» Given data
====

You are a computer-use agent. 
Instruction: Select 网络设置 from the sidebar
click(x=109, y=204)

====

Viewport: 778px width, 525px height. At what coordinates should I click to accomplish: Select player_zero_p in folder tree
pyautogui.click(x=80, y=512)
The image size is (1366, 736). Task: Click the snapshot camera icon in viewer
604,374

====

Please count the lines of the material above that contain the word "Select" and give only that number.

2